* [Provided material]
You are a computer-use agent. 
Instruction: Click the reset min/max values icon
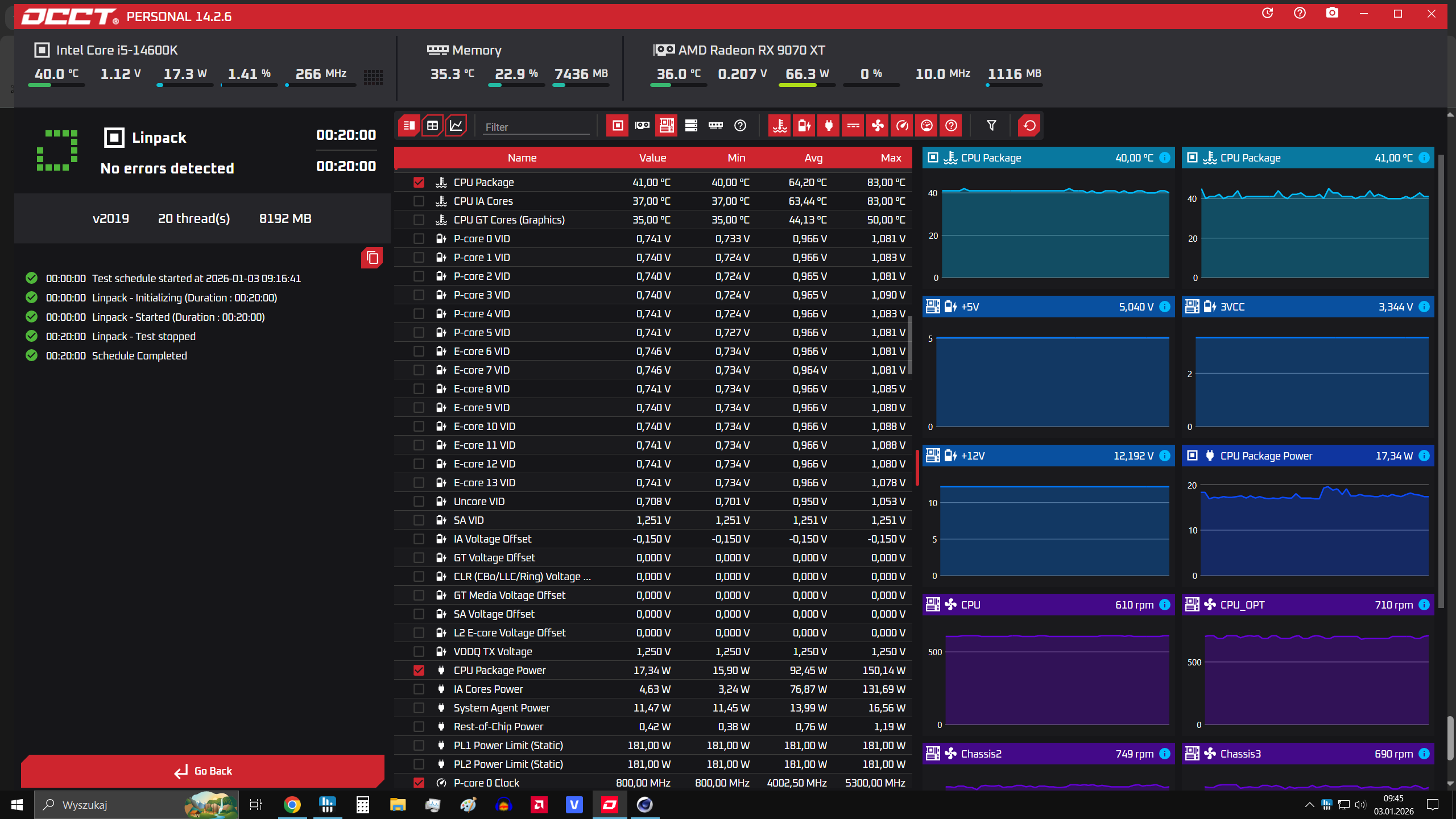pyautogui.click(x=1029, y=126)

==

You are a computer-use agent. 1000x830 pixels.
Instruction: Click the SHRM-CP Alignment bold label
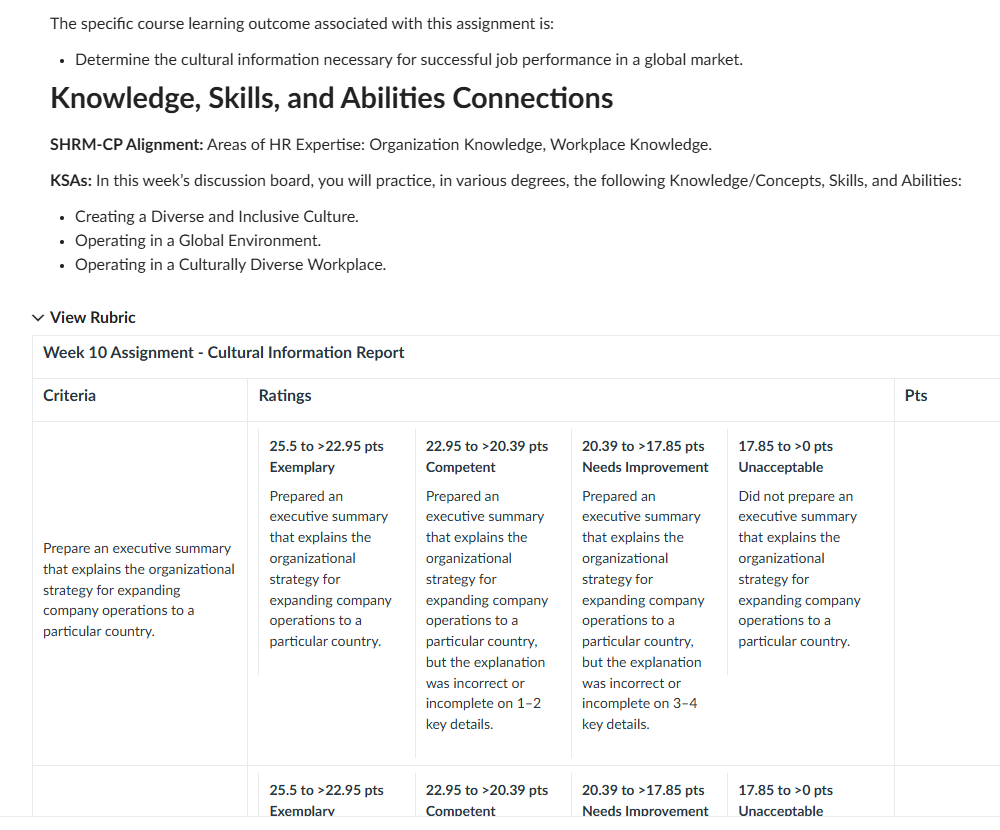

* [The task] Starting with the line containing "You are a computer-use agent. 1000x830" and going on through the line containing "Instruction: Click the SHRM-CP", swap "bold" for "italic" and return only those lines, with all else unchanged.

* [Response below]
You are a computer-use agent. 1000x830 pixels.
Instruction: Click the SHRM-CP Alignment italic label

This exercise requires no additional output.